Sarmale (sar-MA-lay) is traditional Romanian stuffed cabbage, usually rolled up with ground pork and rice, and smothered in sour cream.
I've deconstructed it to take out the work of fermenting and rolling cabbage leaves, and made some substitutions to comply with Whole30. It may not be the real deal, but it is 100% Transylvanian-approved and satisfies the sarmale craving you never knew you had!
You can use riced cauliflower found in the frozen vegetable section of your grocer, unfortunately with the popularity of the Keto diet, it's usually sold out. Also beware of added preservatives and chemicals.
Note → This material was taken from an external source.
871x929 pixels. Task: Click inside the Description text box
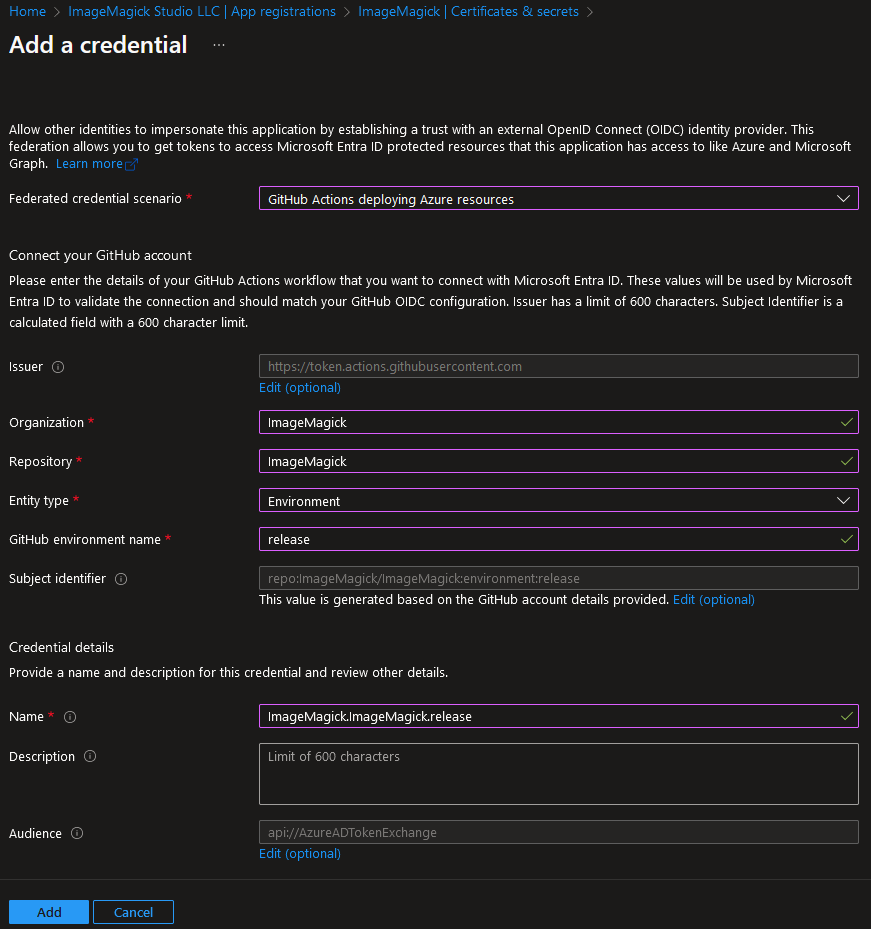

To make your own, simply pulse washed fresh cauliflower florets in a food processor until it resembles rice. Any leftovers can be sauteed in a pan and seasoned like a rice side-dish.
Find a tomato sauce that is preservative-free - usually just tomatoes and salt - or make your own. Citric or ascorbic acid is a common additive in canned tomatoes, and should be avoided for corn- or mold-sensitive individuals. You can also try a nightshade-free nomato sauce, but results are going to taste much farther from genuine sarmale.
You can make your own sauerkraut 7 days before making this recipe, by following the recipe included on the cabbage page. It could be substituted with fresh cabbage, but it's the fermentation that gives this dish its distinct sarmale flavor.
Be sure to use fresh parsley, not dried!
When not on a dairy-free diet, definitely try it with pastured full-fat sour cream! For a dairy-free sour cream kick, try my cauliflower milk mixed with a spoon of vinegar, and extra dill!